Utilizing Artificial Intelligence
The future of healthcare is coming through artificial intelligence. AI has been used within the healthcare industry for years now, but its utilization is becoming more essential for virus control, assisting with operations, and increasing accuracy of diagnoses. Aside from its operational benefits, AI can help automate administrative tasks and other routine processes such as blood pressure, temperature, and weight checks. This allows patients to self-check-in a lot faster without having to wait for a nurse practitioner. In some facilities, AI is being employed for its deep learning algorithms to assist with diagnoses. By rapidly evaluating CT scans, AI can localize indications of certain diseases and virus infections (including COVID-19) with an accuracy of up to 90%. AI is also being used to detect skin cancer melanomas with 95% accuracy, which not only is preferred by patients to maintain their dignity but is more accurate than a doctor could diagnose with the naked eye. With the use of AI, healthcare facilities are able to manage more appointments, reduce the costs and time of testing and scans, and provide doctors with more time to focus on treatments and patient care.
Although healthcare facilities and clinics are created to handle infection and disease control, this year has shown us that we need to provide more design solutions in order to proactively combat possible future events.

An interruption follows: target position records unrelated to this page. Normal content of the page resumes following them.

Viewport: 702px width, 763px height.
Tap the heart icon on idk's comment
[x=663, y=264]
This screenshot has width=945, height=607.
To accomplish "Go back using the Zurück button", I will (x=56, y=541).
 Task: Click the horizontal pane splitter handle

Additionally, designs of these spaces need to be flexible to allow for rapidly advancing technologies to be easily integrated. Throughout our “Design: A New Way Forward” series, we have learned that many innovative design ideas were uncovered previously to the pandemic. However, the immediate demands and desires of users, consumers, and patients have evolved – pressing the need for these design ideas to be implemented even sooner. At SGPA, we believe that we can enrich people’s lives through design but now, we understand how it can move us all forward to promote health and wellness.